▶ **BRIEF A**:
Reproduce, word for word, the passage of the article on the NDAA bill that begins with "As Senator Paul" and ends with "any point soon.".
▶ **BRIEF B**:
Format the records from the line containing "Where should I" through the line containing "Screen dimensions: 1456x817", both included, as a JSON list of strings with one string per line. Leave out blank lines and the pictures.

▶ **TEXT BLOCK**:
The NDAA bill, which passed 97-3 in the Senate, would fund a huge swathe of military operations for 2012. But tucked into the bill are provisions dealing with detention of terrorism suspects that cut deeply into the Constitutionally-guaranteed rights of U.S. citizens in the post-9/11 era. Now referred to by some as the “indefinite detention bill,” it has caused a firestorm of controversy from disparate corners of government and American society.

The controversial components of the bill can be broken down into two parts. The first questionable portion of the bill (section 1031) explicitly exempts U.S. citizens, and according to Slate, states that the government would be mandated to place into military custody:

“any suspected member of Al Qaeda or one of its allies connected to a plot against the United States or its allies.. [and] would otherwise extend to arrests on United States soil. The executive branch could issue a waiver and keep such a prisoner in the civilian system.”

The second provision (section 1032), however, does not include an exemption for U.S. citizens, and would give the government “the legal authority to keep people suspected of terrorism in military custody, indefinitely and without trial.”

Outside of Congress, there has been widespread outrage that due process rights of U.S. citizens and the presumption of innocence before trial could become official casualties of “the war on terror.” The bipartisan eruption at the language in the bill, According to the Hill, is so severe and sweeping that even:

“The Obama administration has threatened to veto the Pentagon policy bill because it argues that the legislation places burdensome restrictions on federal law enforcement. [FBI Director] Mueller, Defense Secretary Leon Panetta and Director of National Intelligence James Clapper all publicly opposed the provisions in the Senate bill last month before it passed.”

On top of that, libertarian and Tea Party favorite Rand Paul has come out strongly against the bill, and even protestors of Occupy Wall Street and the Hacker collective known as “Anonymous” have expressed outrage under the assumption the NDAA could be used against them.

Here is a video of Senator Rand Paul making the case on the floor of Congress that the Senate-passed NDAA Bill would be a grave threat to the civil liberties of all Americans:

http://www.youtube.com/watch?v=DWApGqE_T-k&feature=player_embedded

 

The President, on the other hand, explained that his opposition to the bill comes from his fear that it could constrain his executive authority to deal with terrorists, which as Commander-in-Chief, currently allows him to determine whether a civilian or military trial will be held.

But the language in the NDAA would take that discretion out of the Executive’s hands, and does appear to open the door to indefinite military detention of anyone suspected by the U.S. government of being a member of Al Qaeda, the Taliban, its affiliates, or assisting any of those groups, until the end of hostilities.

As Senator Paul stated, the likely timeframe covered by this bill may threaten due process even more than previous suspensions of Constitutional protections (such as Lincoln’s suspension of habeus corpus during the Civil War) because the country is engaged in a decade-long war that is unlikely to end at any point soon.

▶ **DATA FOR PROCESSING**:
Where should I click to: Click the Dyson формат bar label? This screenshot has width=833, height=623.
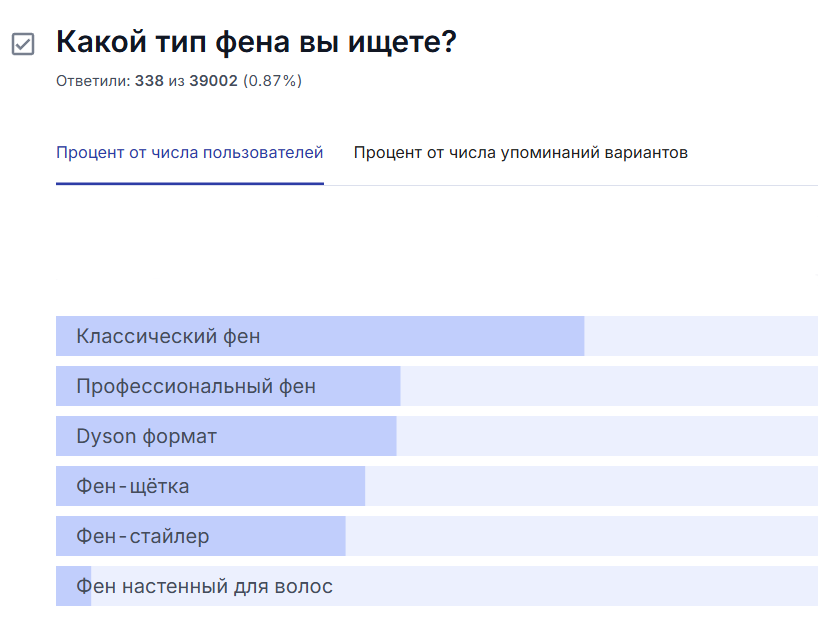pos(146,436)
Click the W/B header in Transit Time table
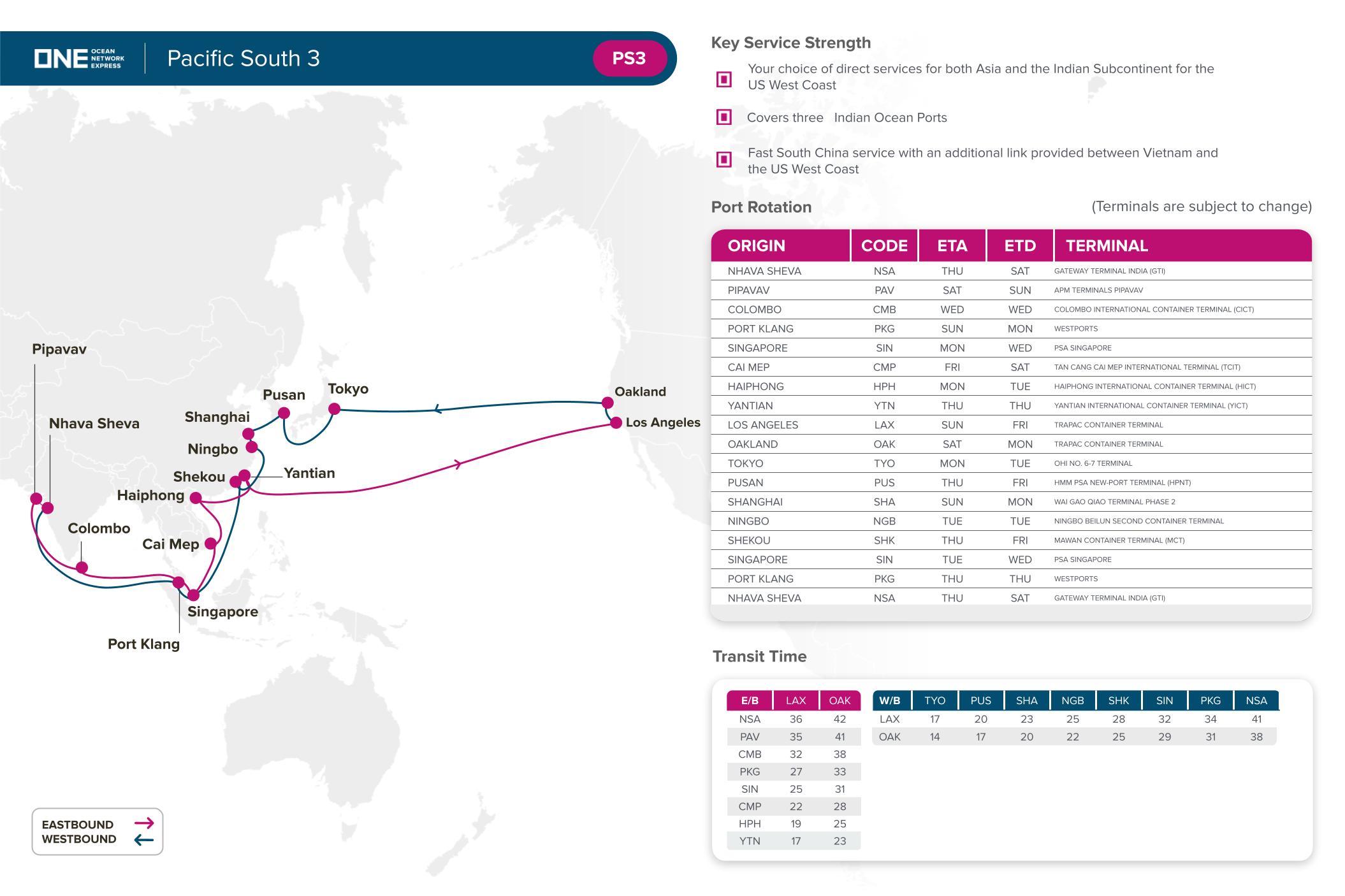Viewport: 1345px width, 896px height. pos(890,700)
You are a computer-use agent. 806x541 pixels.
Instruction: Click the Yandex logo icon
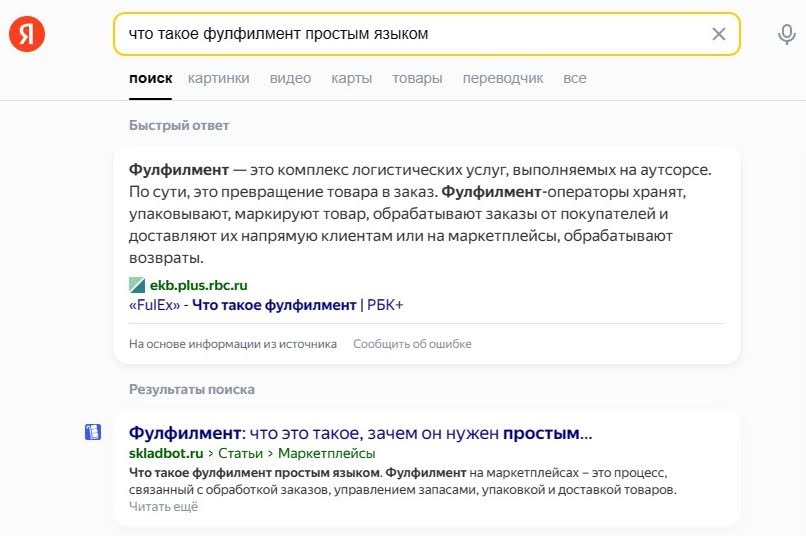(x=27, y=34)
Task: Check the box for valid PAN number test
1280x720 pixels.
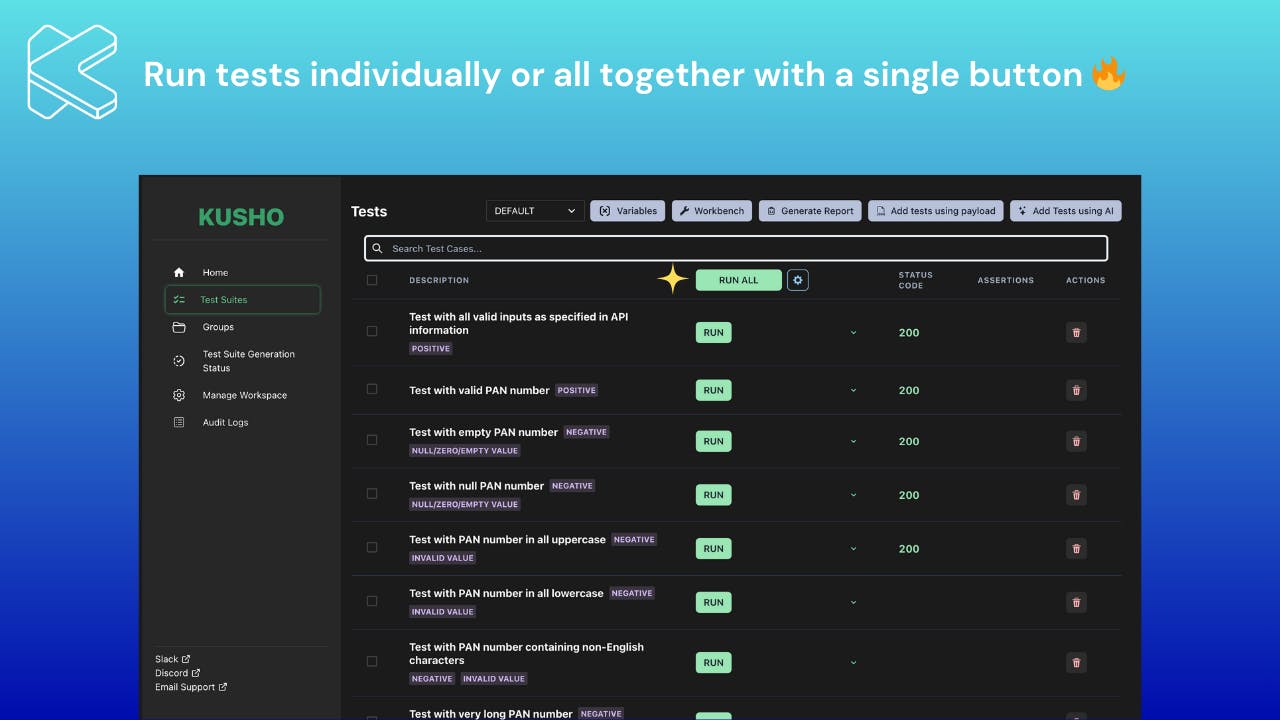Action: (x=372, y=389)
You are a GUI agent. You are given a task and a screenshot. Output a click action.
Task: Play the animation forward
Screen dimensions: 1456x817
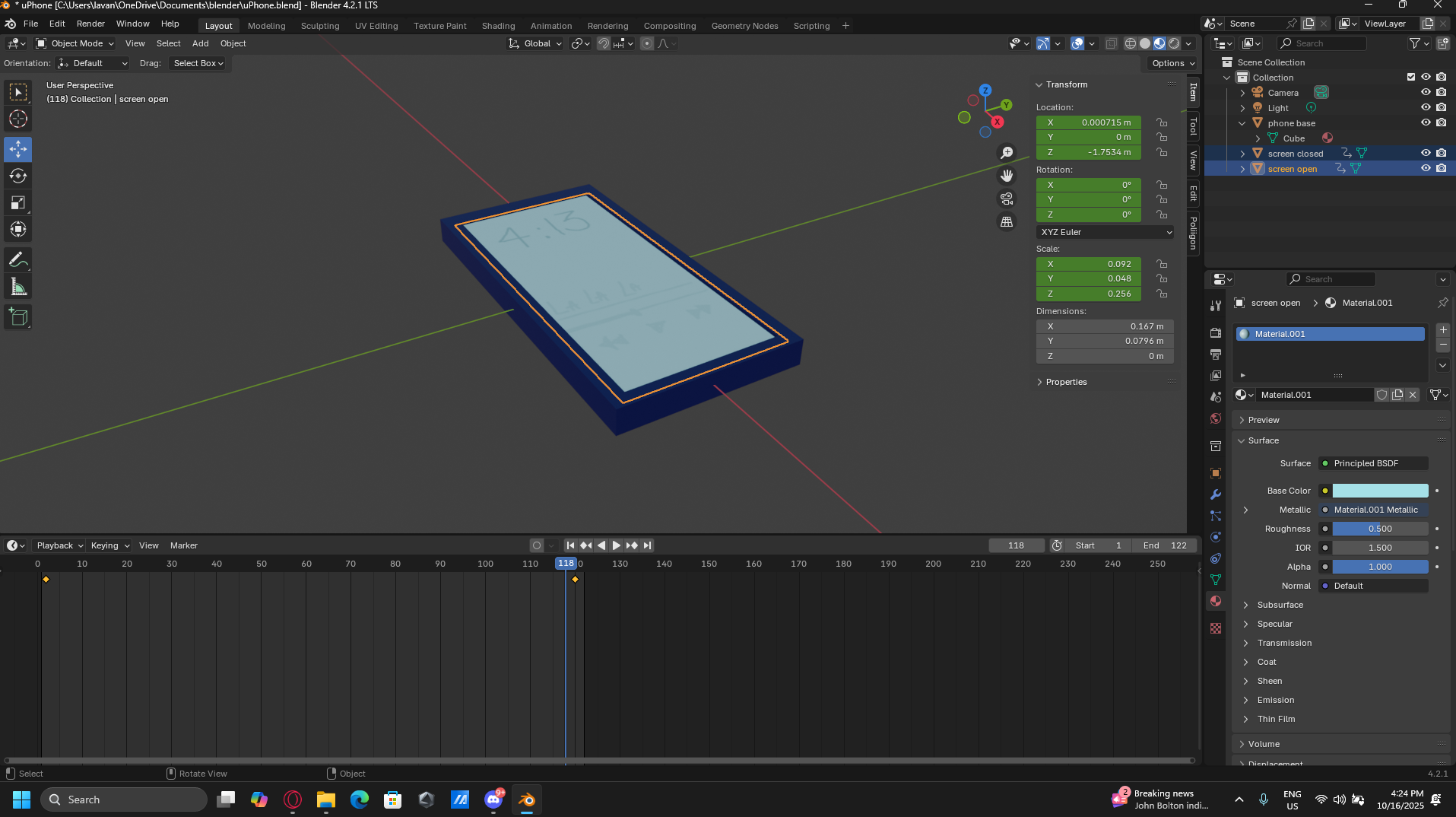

...

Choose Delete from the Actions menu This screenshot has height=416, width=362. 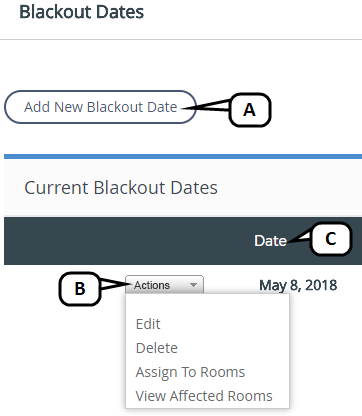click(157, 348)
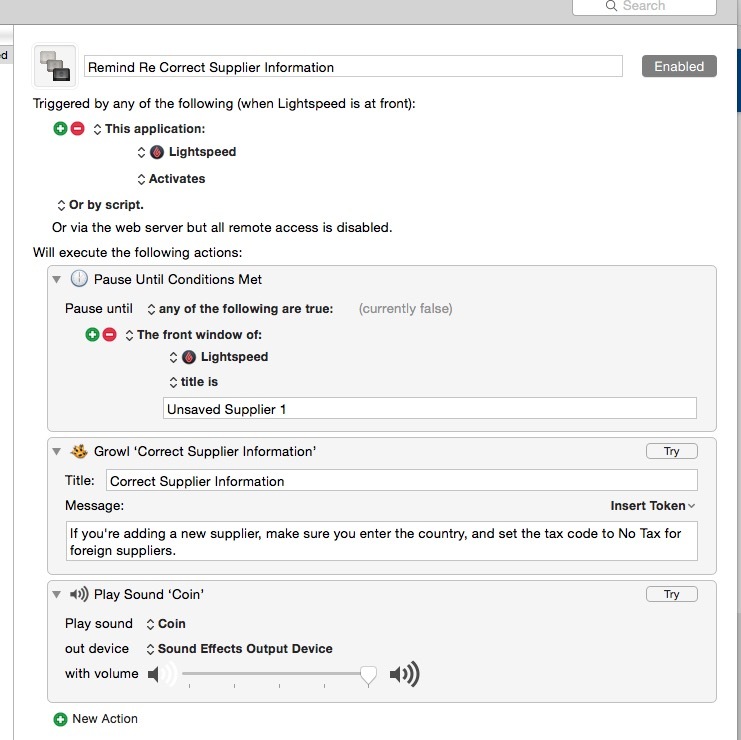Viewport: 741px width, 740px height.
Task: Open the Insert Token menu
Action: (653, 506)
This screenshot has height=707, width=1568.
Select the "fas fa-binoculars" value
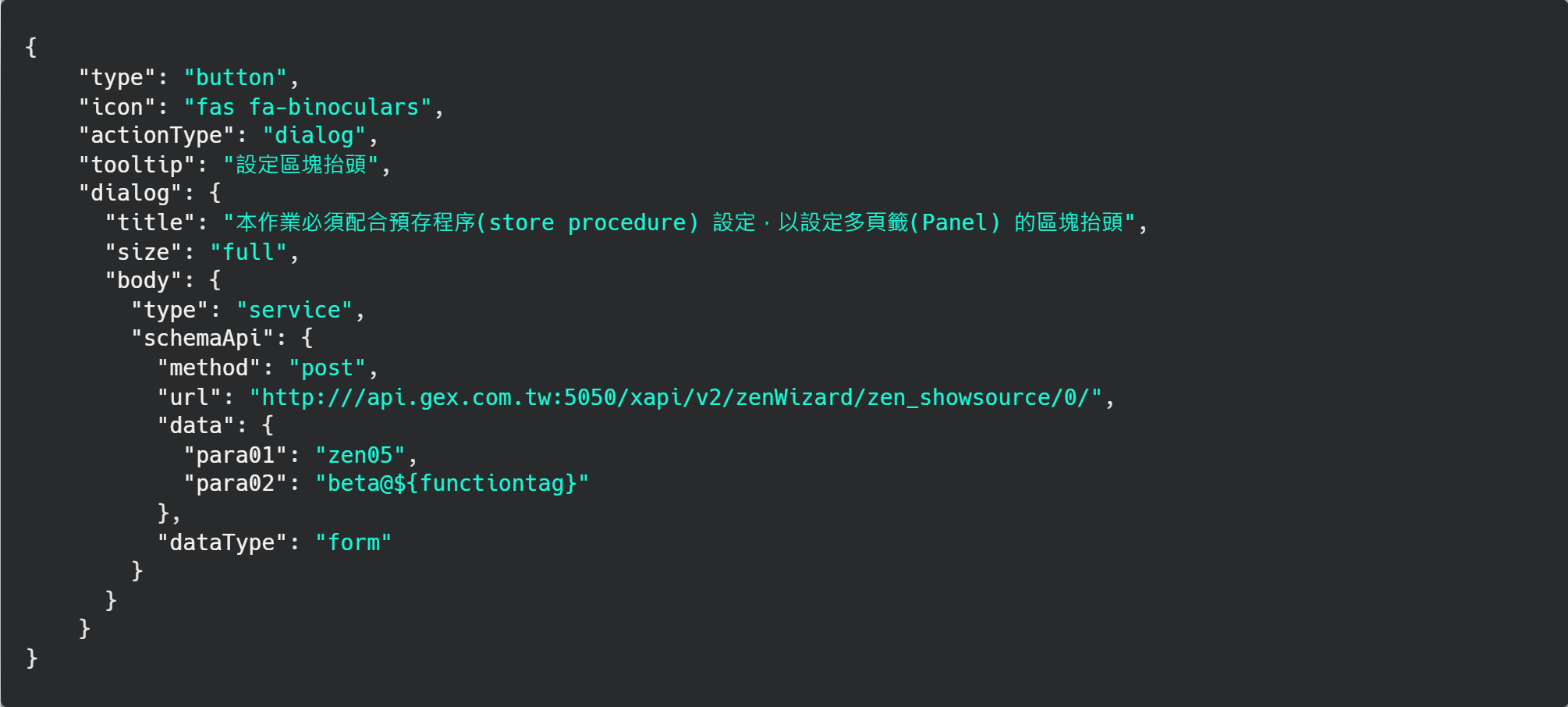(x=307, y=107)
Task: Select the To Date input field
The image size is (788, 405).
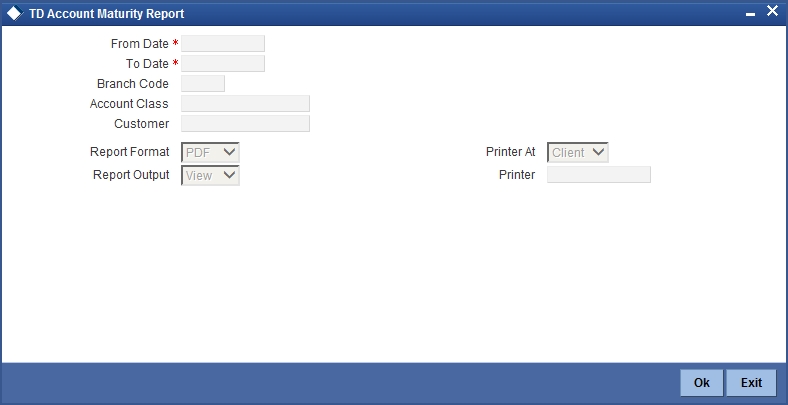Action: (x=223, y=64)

▶ **FULL OUTPUT A**:
As Senator Paul stated, the likely timeframe covered by this bill may threaten due process even more than previous suspensions of Constitutional protections (such as Lincoln’s suspension of habeus corpus during the Civil War) because the country is engaged in a decade-long war that is unlikely to end at any point soon.

▶ **FULL OUTPUT B**:
[
  "Where should I click to: Click the Dyson формат bar label? This screenshot has width=833, height=623.",
  "pos(146,436)",
  "Click the W/B header in Transit Time table",
  "Viewport: 1345px width, 896px height. pos(890,700)",
  "You are a computer-use agent. 806x541 pixels.",
  "Instruction: Click the Yandex logo icon",
  "(x=27, y=34)",
  "Task: Check the box for valid PAN number test",
  "1280x720 pixels.",
  "Action: (x=372, y=389)",
  "You are a GUI agent. You are given a task and a screenshot. Output a click action.",
  "Task: Play the animation forward",
  "Screen dimensions: 1456x817"
]